---------- DATASET EXTRACT ----------

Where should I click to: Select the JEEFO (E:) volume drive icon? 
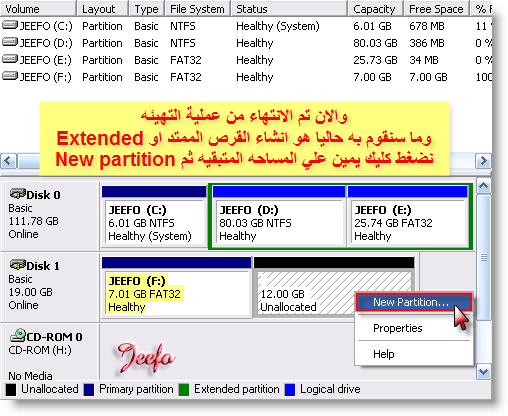[10, 59]
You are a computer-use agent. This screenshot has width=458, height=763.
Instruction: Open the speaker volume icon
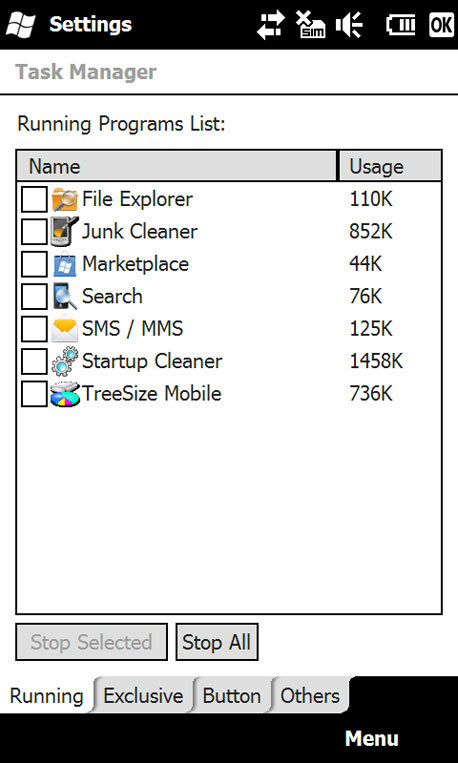pyautogui.click(x=349, y=25)
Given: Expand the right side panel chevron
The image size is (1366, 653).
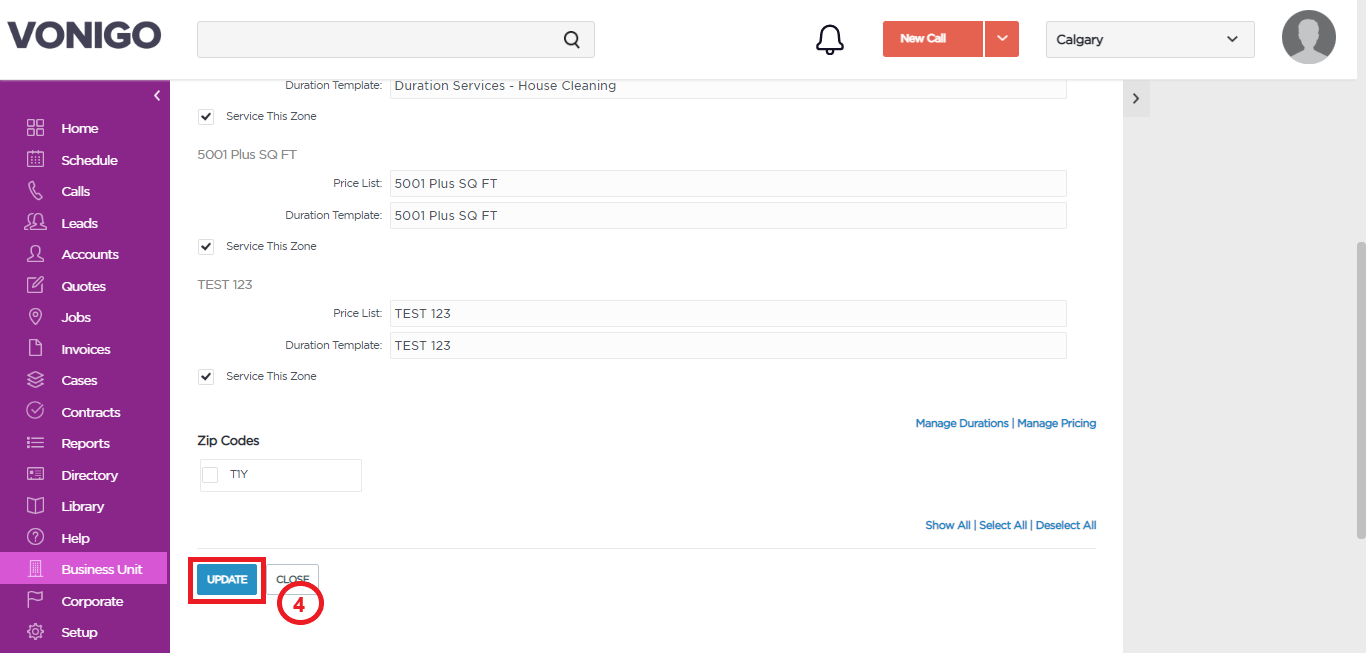Looking at the screenshot, I should (x=1136, y=98).
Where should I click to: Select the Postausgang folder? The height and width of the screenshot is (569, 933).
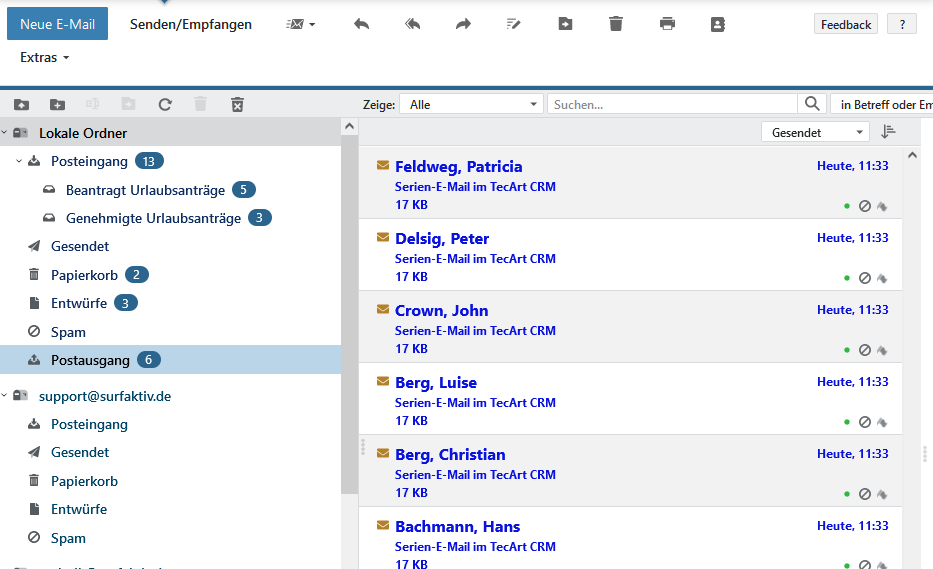point(90,360)
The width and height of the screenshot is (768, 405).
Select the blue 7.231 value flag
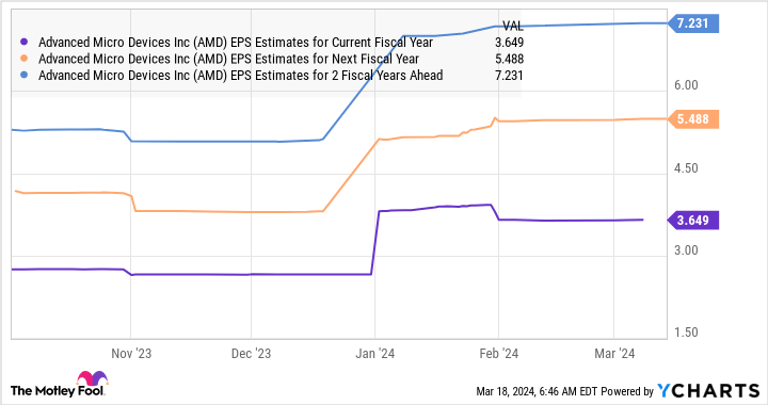tap(696, 23)
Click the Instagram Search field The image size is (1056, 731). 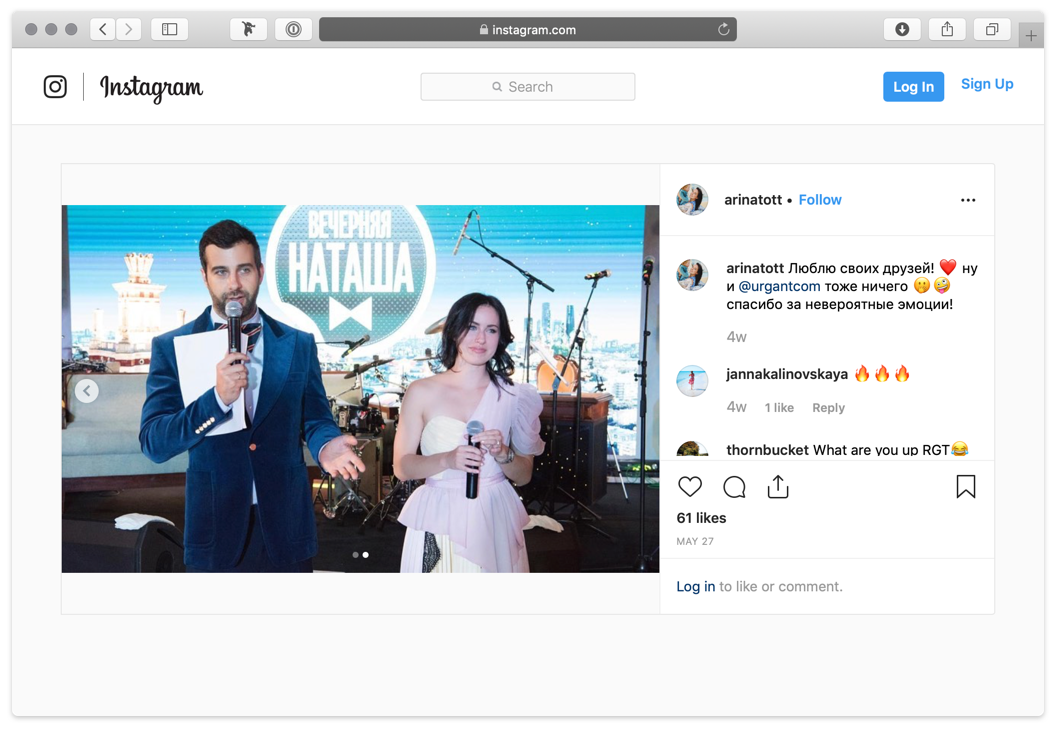click(x=528, y=87)
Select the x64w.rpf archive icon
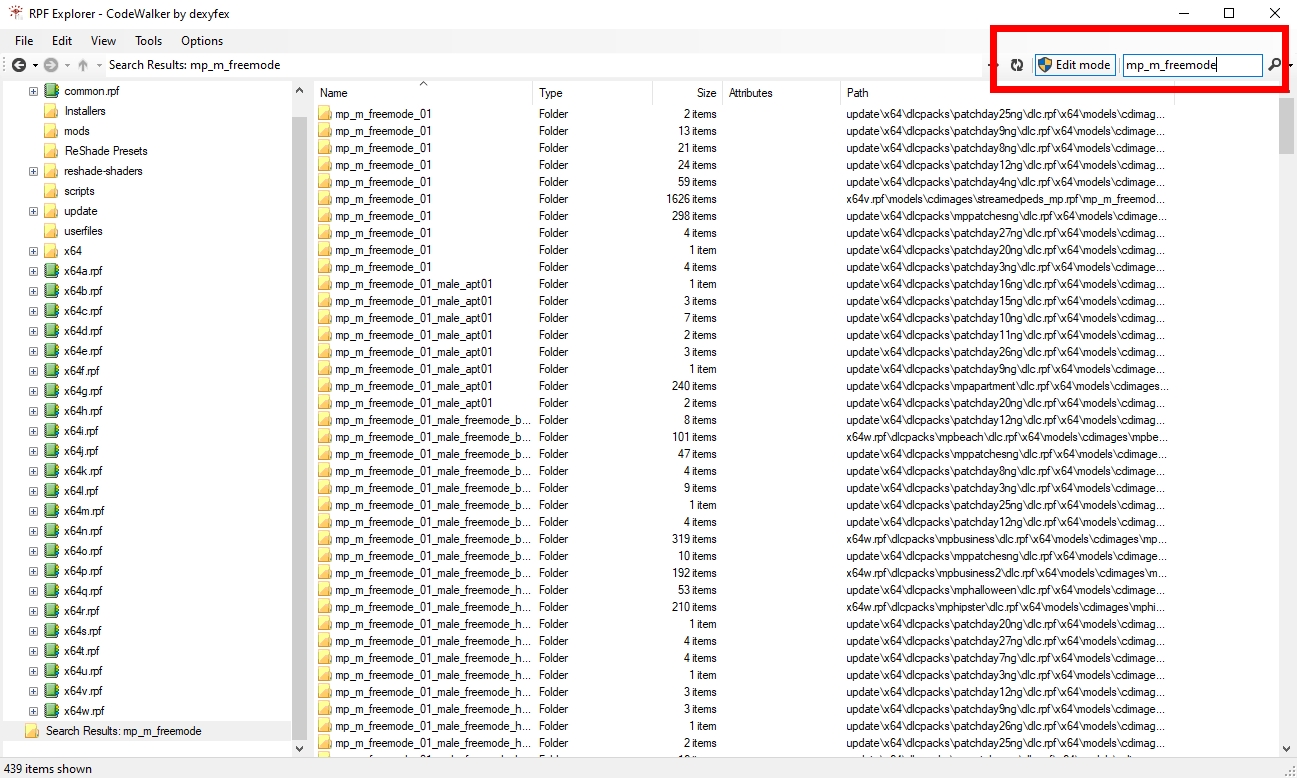The height and width of the screenshot is (778, 1297). click(x=51, y=711)
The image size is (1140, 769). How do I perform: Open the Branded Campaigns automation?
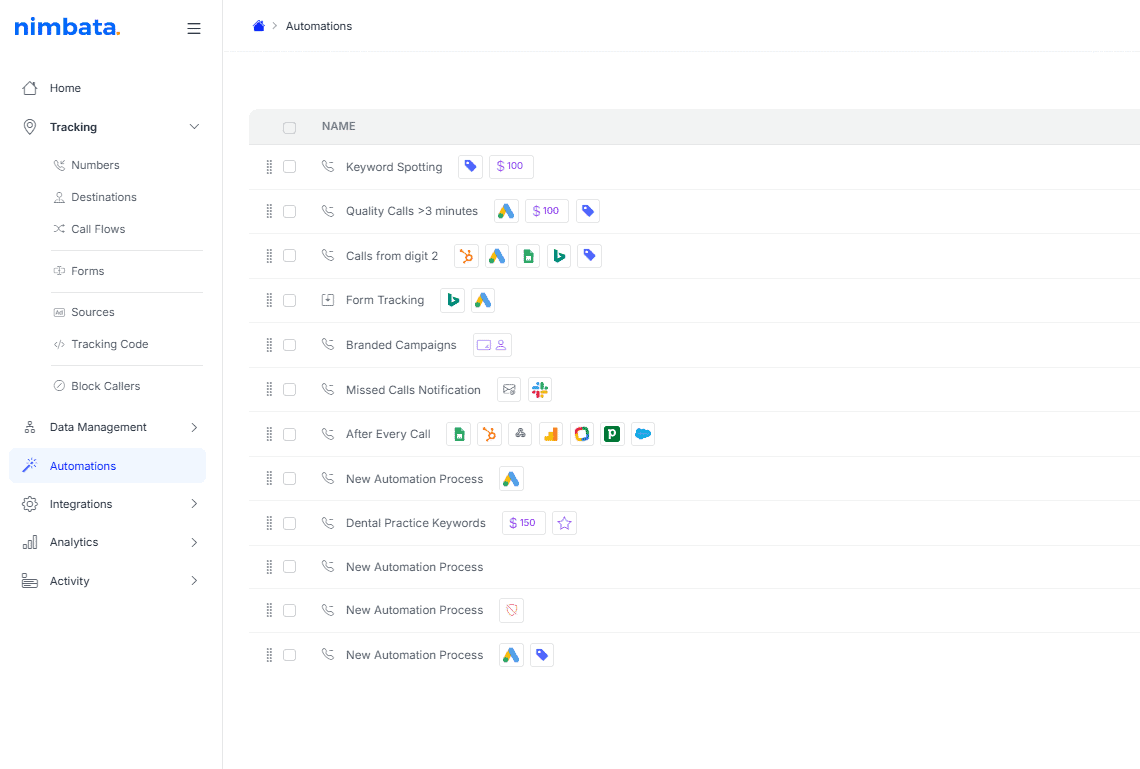click(401, 344)
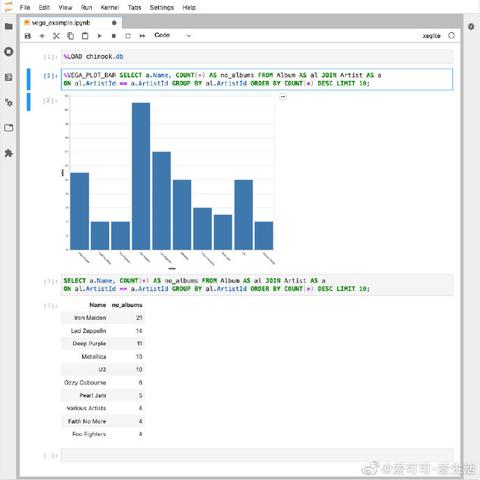Restart kernel and run all cells
This screenshot has height=480, width=480.
coord(142,36)
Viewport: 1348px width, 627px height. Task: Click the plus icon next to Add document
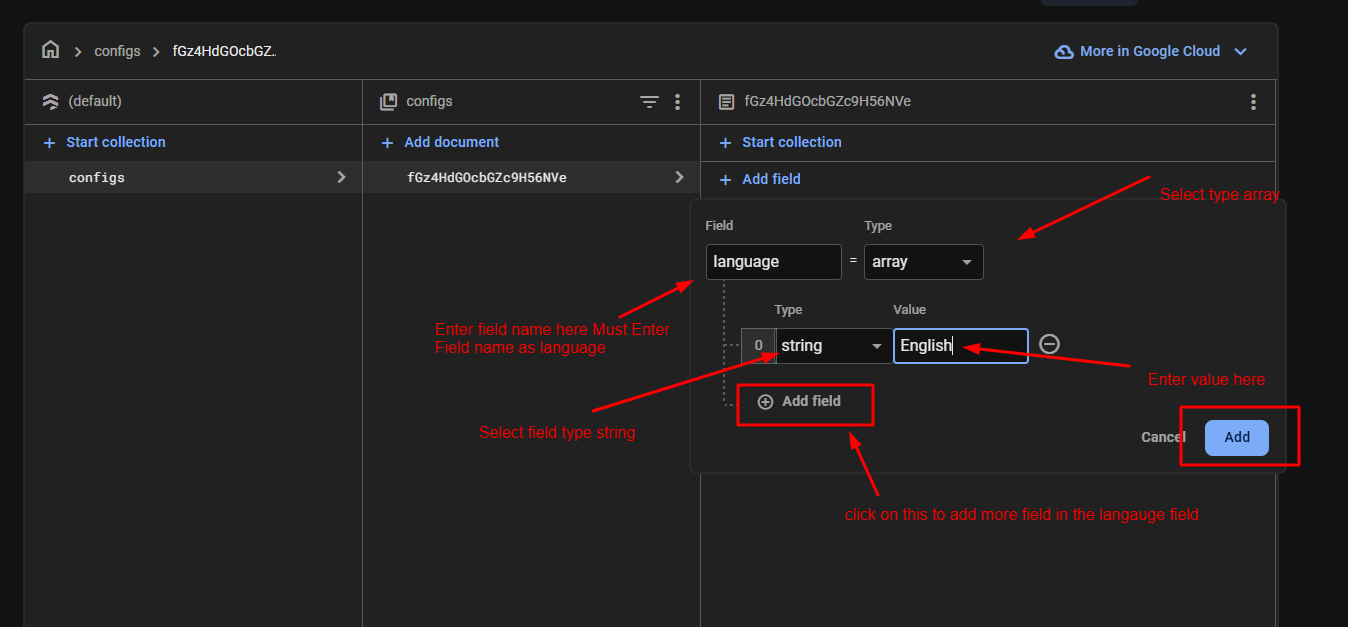point(388,143)
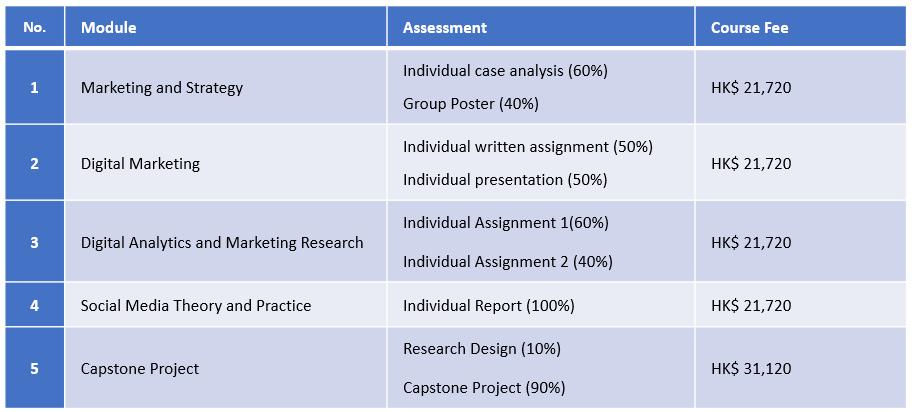Click the "Assessment" column header
Screen dimensions: 912x412
tap(445, 28)
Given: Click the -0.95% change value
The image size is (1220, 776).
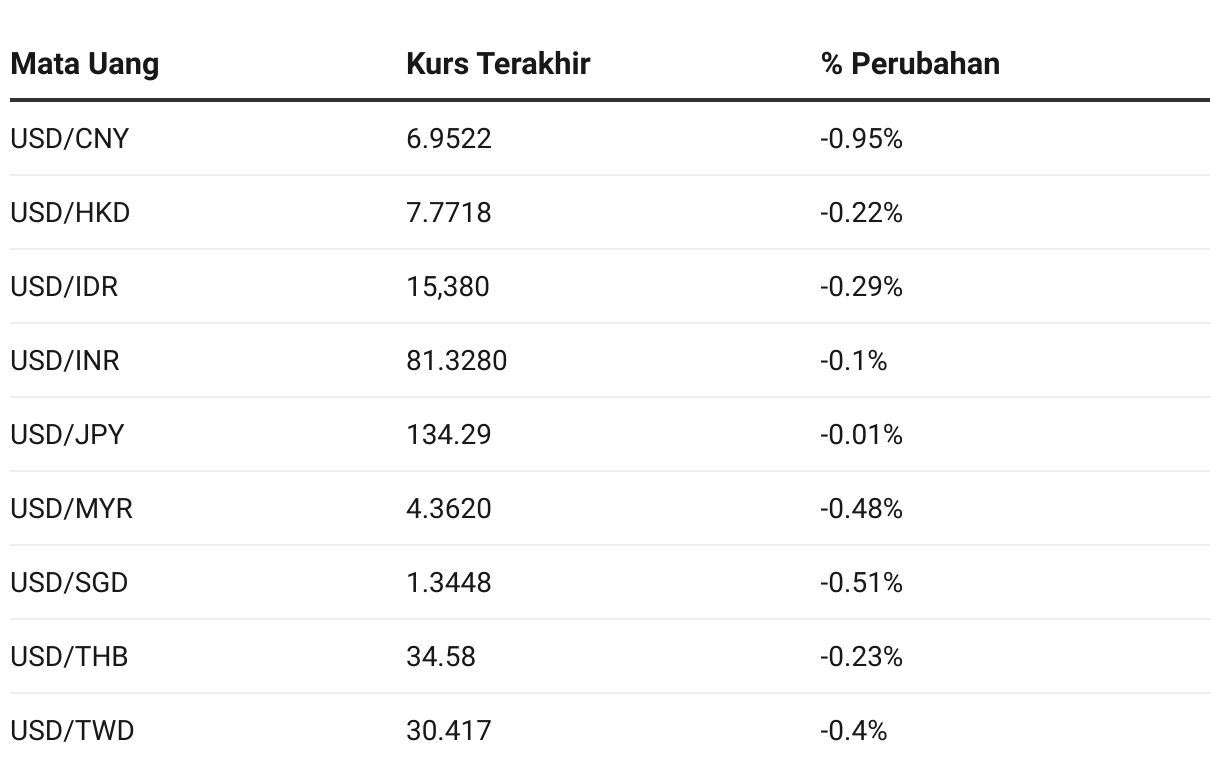Looking at the screenshot, I should point(861,138).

----------

When a line of the records includes "Given", that line belongs in the answer.

Given: Expand the right side panel chevron
Given: Click the -0.95% change value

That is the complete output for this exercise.